Introduction
Data mining is a process for extracting useful information from large amounts of data. Data mining has been used for many years in various industries, and recently colleges and universities have begun to use this process. Colleges and universities have much data available. Just as in other industries, these institutions must develop the ability to determine meaningful and predictive insights from the data. This paper will describe how applications of data mining in strategic enrollment management are being developed.
Background on Data Mining and
Strategic Enrollment Management in Colleges and Universities
According to SAS (an organization that produces analytical software), data mining is “an iterative process of selecting, exploring and modeling large amounts of data to identify meaningful, logical patterns and relationships among key variables” (Patel et al., 2010). One of the common uses for data mining is customer segmentation and targeting. For colleges and universities, the customer would be potential enrolled students. Strategic Enrollment Management (SEM) is being used at colleges and universities to meet their enrollment goals. According to Lingrell (2012), data and information are what are needed for the “strategic” aspect of SEM.
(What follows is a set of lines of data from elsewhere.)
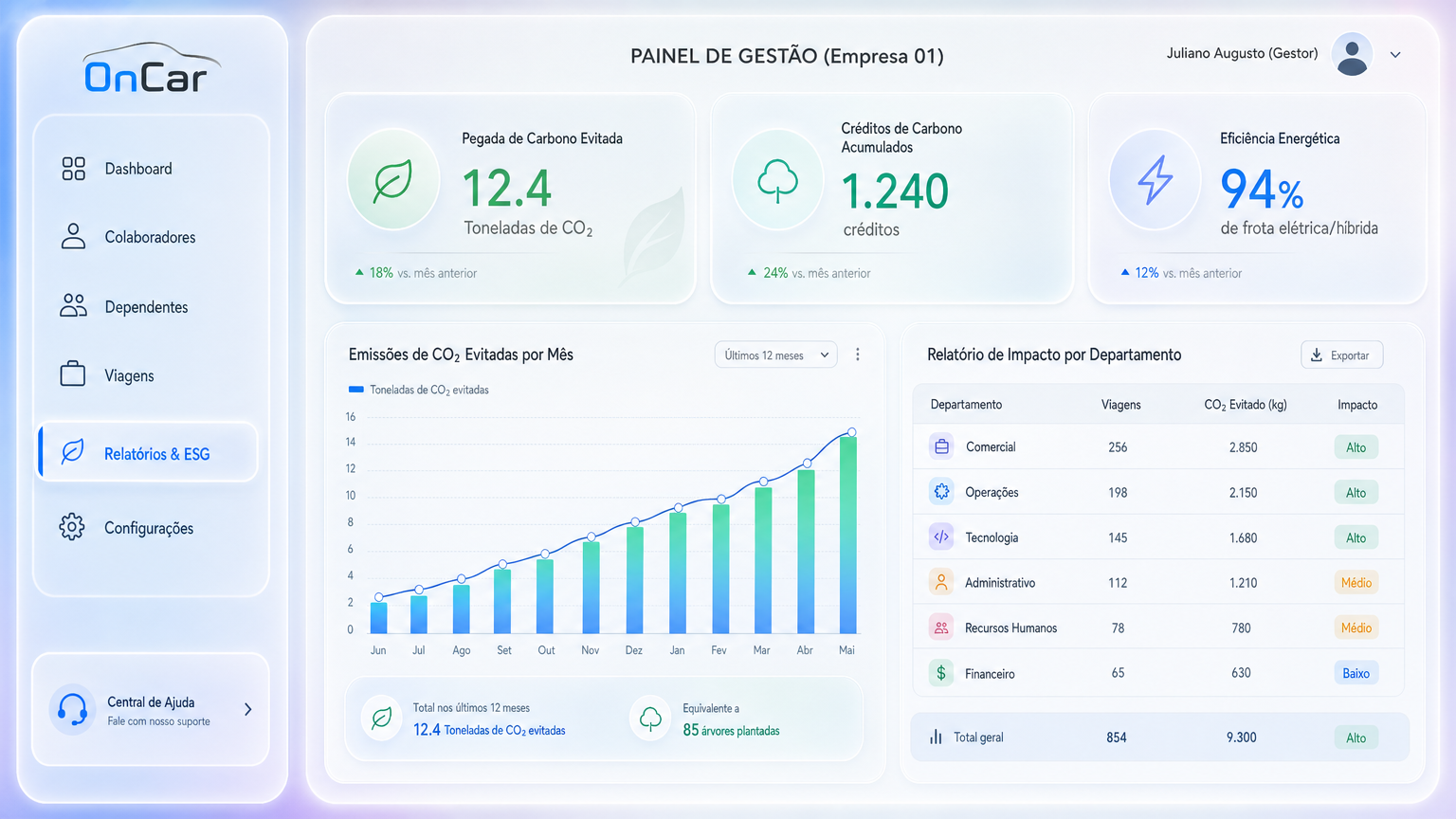Click the Toneladas de CO₂ evitadas legend swatch

(x=356, y=390)
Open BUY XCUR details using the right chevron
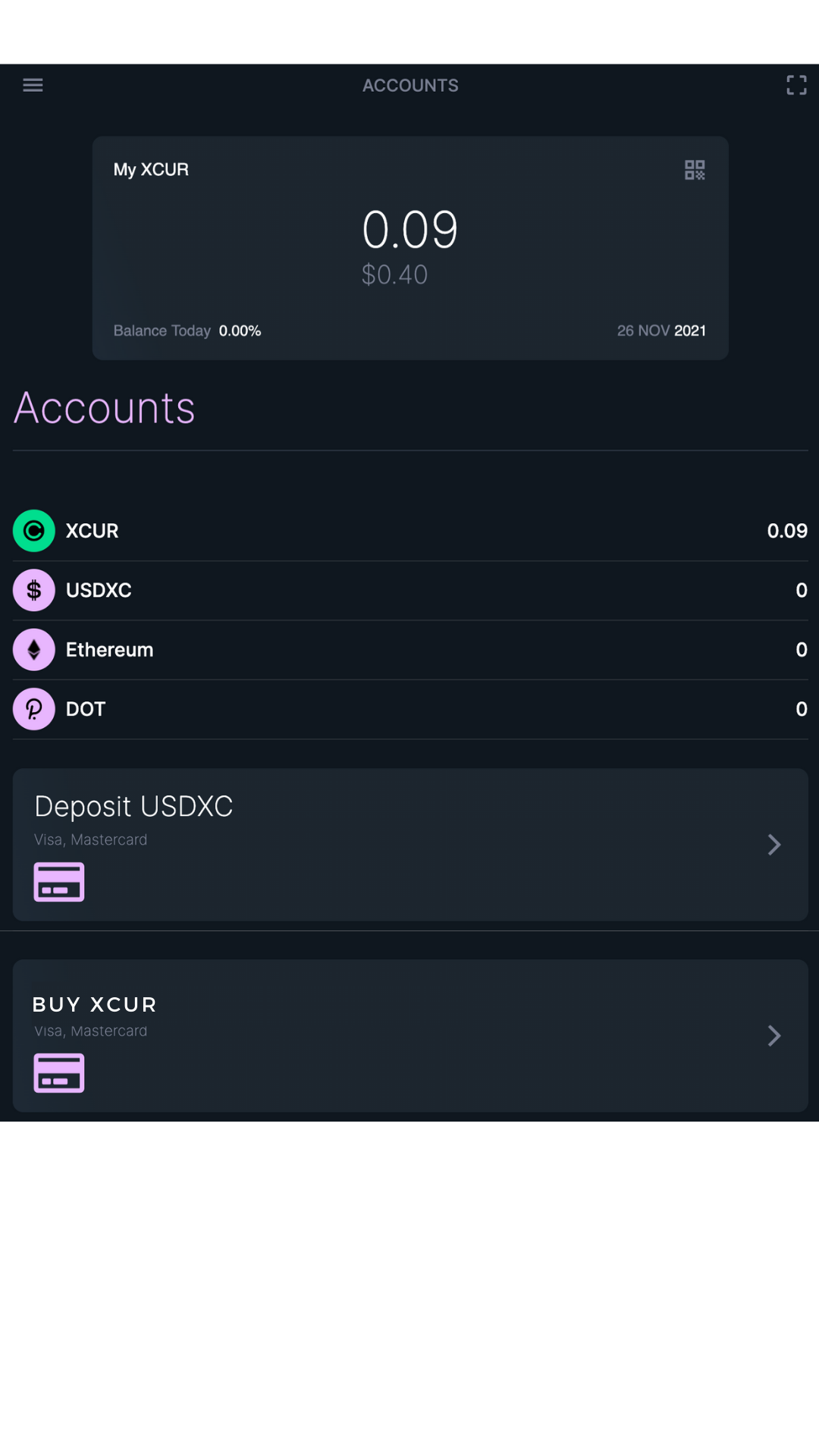Viewport: 819px width, 1456px height. (774, 1036)
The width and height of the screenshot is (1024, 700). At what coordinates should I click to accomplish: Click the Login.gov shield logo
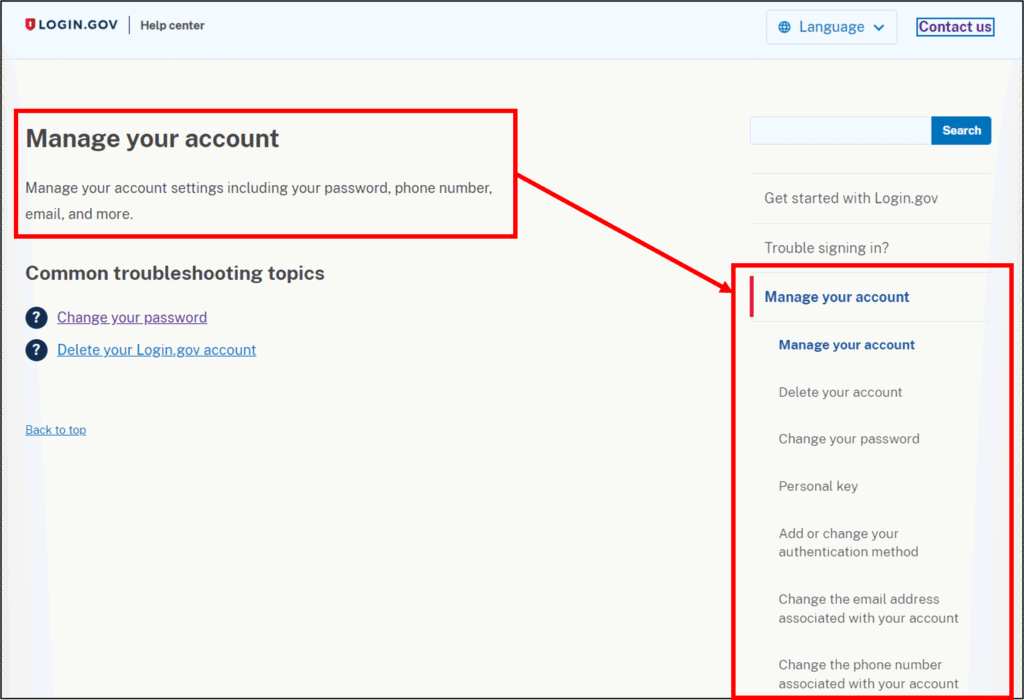point(31,25)
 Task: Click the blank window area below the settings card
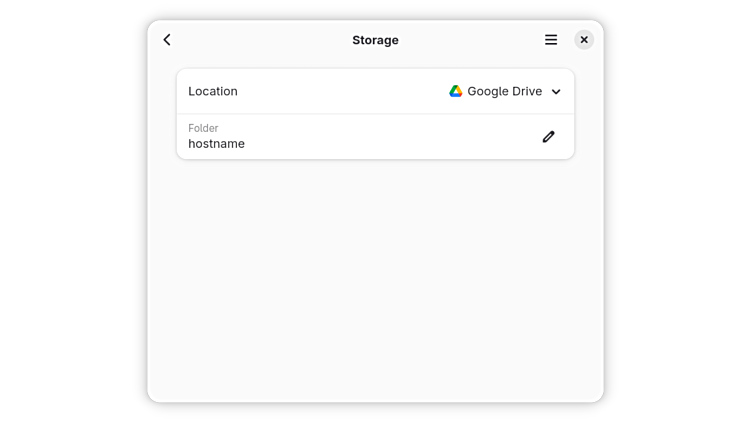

In traditional data analysis, summary statistics of a group are commonly the result: averages, percentages, etc. In data mining, information about an individual is sought. Chang (2006) says that data mining can identify hidden patterns in data and allow predictions to be made at the individual level, which is what higher education institutions desire to do. Recruiters can then use this information during the recruitment cycle to identify which individuals are more likely to apply and eventually enroll at their institution.
Current Use and Benefits
Two data mining processes that are currently being used are SEMMA and CRISP-DM. A description of these two processes follows, along with an example of how each has been used in a university setting.
The SEMMA data mining process was developed by SAS. The steps in this process are as follows: Sample -> Explore -> Modify -> Model -> Assess. The SAS technology that utilizes this approach is SAS Enterprise Miner. In the Sample phase, the sample must be large enough so that hidden relationships and patterns can be detected, but small enough to be manageable. In the Explore phase techniques like clustering, classification and regression look for relationships to study during the process. Anomalies and outliers are also examined. The Modify phase selects and transforms variables for the next phases. The Model phase uses various analytical tools to determine the best model for predicting outcomes. Finally, the Assess phase studies the reliability and usefulness of the results. Modifications might be necessary and some of the steps might need to be repeated.
An example of a university using the SAS Enterprise Miner approach is The University of Central Florida, Division of Graduate Studies which has used data mining as a tool in graduate admissions. Data were collected from several sources and consolidated into a single data mart. They used the SAS Enterprise Miner software as their data mining tool. After initial analysis, they selected 23 predictor variables (specific graduate program, academic level, gender, ethnic group, etc.) and one response variable (whether or not the student enrolled). They used a logistic regression model which is an appropriate model when predicting a binary response (enroll/not enroll). Half of the data was used to build the model. The remaining half was used to test the fit of the model. Each predictor was given a weight depending on the strength of its relation to the response variable. The findings indicated a valid model and they used the resulting model to predict enrollment for the fall 2007 semester.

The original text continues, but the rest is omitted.